### Exercise passage
——
State Department of Correction officials have moved the medical isolation unit for inmates who have symptoms of COVID-19 from the state’s most restrictive prison to a more modern facility with better ventilation, according to the agency.
Symptomatic inmates who tested positive for COVID-19 were being transferred to Northern Correctional Institution in Somers, known as the state’s “supermax” prison, to keep them isolated from the rest of the population during the pandemic.
But DOC Commissioner Designee Angel Quiros, a longtime DOC employee, acknowledged that the location was inhibiting some inmates from coming forward with medical complaints related to COVID-19 that could lead them to be isolated at Northern.
“The Northern Correctional Institution has a punitive stigma associated with it even though there has a concerted effort in recent years to reduce the number of offenders sent to the facility for disciplinary reasons,” according to a press release issued Wednesday by the DOC.
Instead the agency has moved the COVID-19 medical isolation unit to the MacDougall building of the MacDougall Walker prison in Suffield, which has a “modern infrastructure, in line with the CDC (Centers for Disease Control and Prevention) guidelines pertaining to the care of incarcerated individuals during the pandemic,” officials said.
The MacDougall building has medical triage areas in the housing units, solid walls and doors and “an efficient ventilation system” which helps prevent the spread of the disease.
Quiros had hinted during the announcement of his appointment as interim commissioner of the agency that he would be moving the COVID-19 medical unit to another facility. His appointment must be confirmed by the legislature.
Since March, 1,500 inmates have tested positive for COVID-19 and seven have died. There are 12 staff members now recovering from the virus and hundreds more who contracted the disease. There are seven asymptomatic inmates at prisons throughout the state, according to a DOC spokesperson.
——
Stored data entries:
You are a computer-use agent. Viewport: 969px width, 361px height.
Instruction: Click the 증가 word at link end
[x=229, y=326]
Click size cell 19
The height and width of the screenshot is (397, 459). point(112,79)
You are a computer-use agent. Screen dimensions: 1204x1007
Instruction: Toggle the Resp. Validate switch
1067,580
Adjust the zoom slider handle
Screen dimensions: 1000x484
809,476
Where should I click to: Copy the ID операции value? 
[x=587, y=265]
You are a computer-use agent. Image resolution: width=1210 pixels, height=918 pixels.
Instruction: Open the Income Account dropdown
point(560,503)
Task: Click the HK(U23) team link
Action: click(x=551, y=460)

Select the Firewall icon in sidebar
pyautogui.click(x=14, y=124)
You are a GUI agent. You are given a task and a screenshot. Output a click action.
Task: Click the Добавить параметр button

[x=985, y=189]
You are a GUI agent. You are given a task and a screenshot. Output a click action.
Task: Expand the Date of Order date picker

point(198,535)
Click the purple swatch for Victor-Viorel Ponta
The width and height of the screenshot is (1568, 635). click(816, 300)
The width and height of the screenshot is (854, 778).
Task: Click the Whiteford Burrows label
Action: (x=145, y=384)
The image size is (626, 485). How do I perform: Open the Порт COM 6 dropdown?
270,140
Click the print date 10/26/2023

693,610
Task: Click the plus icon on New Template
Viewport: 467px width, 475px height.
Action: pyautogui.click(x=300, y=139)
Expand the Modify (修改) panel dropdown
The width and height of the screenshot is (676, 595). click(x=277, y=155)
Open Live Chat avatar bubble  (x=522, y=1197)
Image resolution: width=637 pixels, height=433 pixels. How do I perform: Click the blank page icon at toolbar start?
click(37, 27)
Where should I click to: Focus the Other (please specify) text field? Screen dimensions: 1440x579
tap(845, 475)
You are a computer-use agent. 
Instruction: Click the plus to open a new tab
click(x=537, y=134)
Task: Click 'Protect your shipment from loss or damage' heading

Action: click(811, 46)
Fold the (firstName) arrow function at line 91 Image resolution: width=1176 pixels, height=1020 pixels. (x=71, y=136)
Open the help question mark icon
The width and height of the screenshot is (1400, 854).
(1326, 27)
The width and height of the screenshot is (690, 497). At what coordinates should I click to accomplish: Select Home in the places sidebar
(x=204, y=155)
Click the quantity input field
——
### Directions
• a. Return the part of the isolation unit article from "Quiros had hinted" to "by the legislature.".
• b. According to the isolation unit article, why did officials move the COVID-19 medical isolation unit out of Northern Correctional Institution? Answer in one to three sentences.
The lines above have nothing to do with this work.

### Results in order
• a.
Quiros had hinted during the announcement of his appointment as interim commissioner of the agency that he would be moving the COVID-19 medical unit to another facility. His appointment must be confirmed by the legislature.

• b. Northern carries a punitive stigma, and housing the unit there kept some inmates from coming forward with COVID-19 medical complaints that could get them isolated at Northern. The MacDougall building offers modern infrastructure in line with CDC guidelines, with solid walls and doors and an efficient ventilation system that helps prevent the disease from spreading.